Inger-Anne Ravlum (born 22 February 1962) is a Norwegian civil servant, research director and politician for the Labour Party.

She started her career as a journalist in Arbeiderungdommen in 1984, going on to the Labour Party paper Aktuelt Perspektiv in 1985. After working briefly as secretary for the Labour Party caucus in Oslo city council in 1987, she went on to work two years as a secretary in the party. In 1990 she was appointed to Brundtland's Third Cabinet as a political adviser to the Minister of Development Cooperation. From 1992 to 1994 she was a journalist in A-pressens Osloredaksjon and held a small research fellowship at the Fridtjof Nansen Institute. From 1994 to 1996, she was back in Brundtland's Third Cabinet as a political adviser to Prime Minister Gro Harlem Brundtland herself.

When Brundtland retired in 1996, Ravlum finally graduated with the cand.polit. degree and became a researcher at the Institute of Transport Economics. She advanced through the hierarchy, becoming research director in 2005. One year later she became a head of department in the Ministry of Government Administration and Reform.

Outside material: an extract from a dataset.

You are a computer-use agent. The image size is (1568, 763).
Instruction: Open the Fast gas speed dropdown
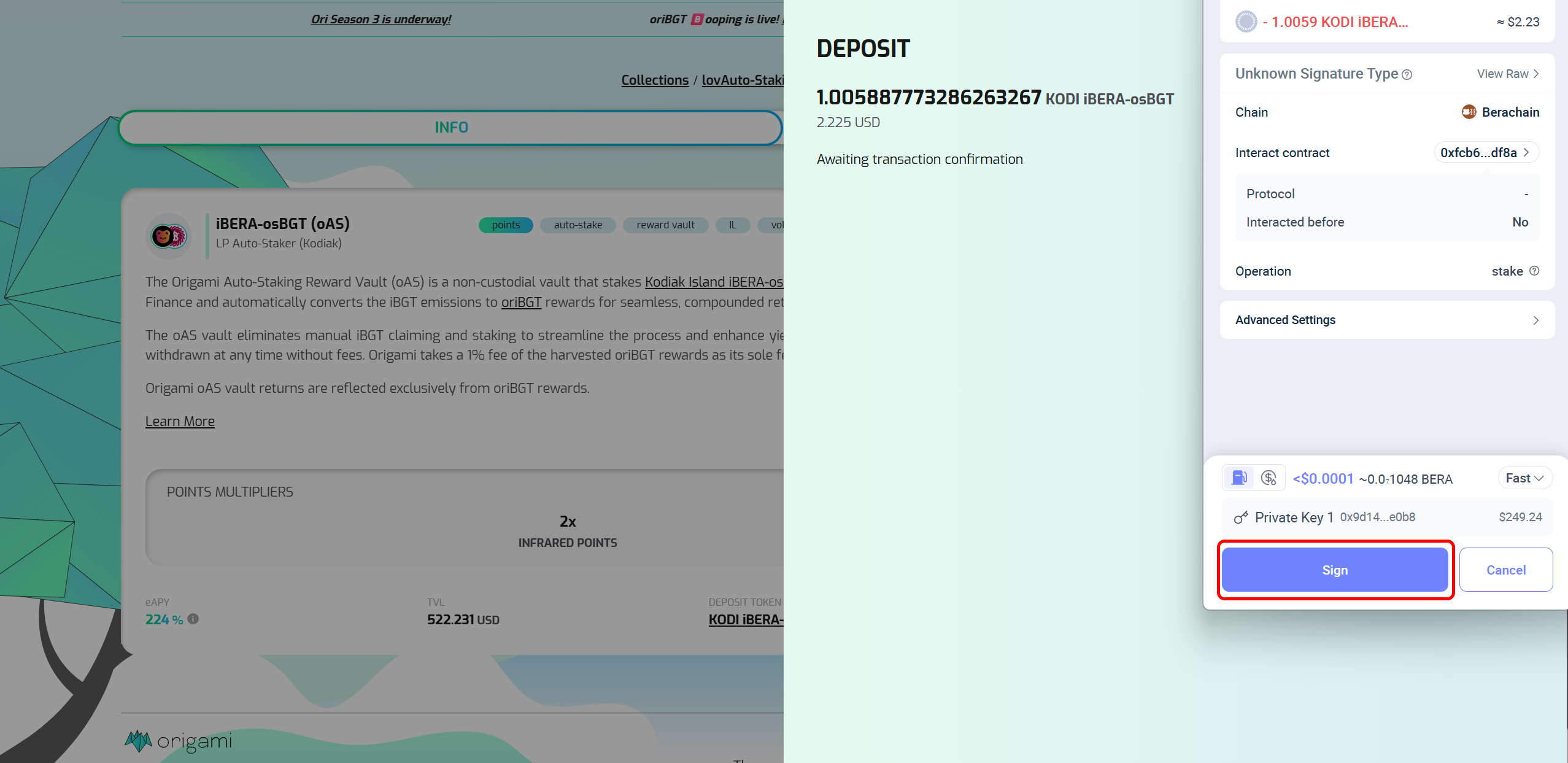1524,478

In 2009 she was appointed to Stoltenberg's Second Cabinet as a State Secretary in the Ministry of Government Administration and Reform. In 2011 she changed job, to State Secretary in the Office of the Prime Minister. She remained such until Stoltenberg's Second Cabinet fell in October 2013. She was promptly hired as the new managing director of the Norwegian Agricultural Economics Research Institute.